In March 2024, the Iraqi market saw a surge in crude oil prices, reaching $84.7 per barrel. This increase was a result of Saudi Arabia reducing their oil exports by 2.2 million barrels, which had a significant impact on global demand and supply. As a member of OPEC and a producer of 4.2 million barrels per day, this should have resulted in a considerable revenue boost for Iraq. However, due to the inflexible nature of Iraq's Federal Budget and slow policy response to current events, this has not been the case. For instance, the delayed release of the federal budget in 2022 has impacted its effectiveness. Additionally, in 2023, an ICC ruling suspended 400,000 barrels per day of crude oil exports from the Kurdish region through the Iraq-Turkish pipeline. Furthermore, 90,000 barrels per day were also put on hold by the North Oil Company (NOC) in the first quarter of 2023. Despite these disruptions occurring early on in the year and the budget being approved in June, fiscal policies did not adapt accordingly.

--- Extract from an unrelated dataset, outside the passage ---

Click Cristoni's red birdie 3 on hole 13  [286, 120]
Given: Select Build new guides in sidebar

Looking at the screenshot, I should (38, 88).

Iraq has the potential to attract foreign investment due to two main factors. Firstly, there is room for growth in the Iraqi market as there are currently unmet demands that can be met with available opportunities. For instance, the cultivation of dates in the south and central regions, as well as pomegranates in the north, presents lucrative prospects for exporting these products on a global scale. As such, these markets are highly attractive to foreign investors. Secondly, Iraq's prominent position as the second largest oil producer within OPEC means that it has a strong hold on the irreplaceable demand for oil worldwide. This puts them in a favorable position for experiencing rapid economic growth and becoming an emerging market. Through implementing various forms of digitization in institutions such as banking systems and national and international investments, Iraq's emerging markets have the ability to support both domestic demands and exports effectively.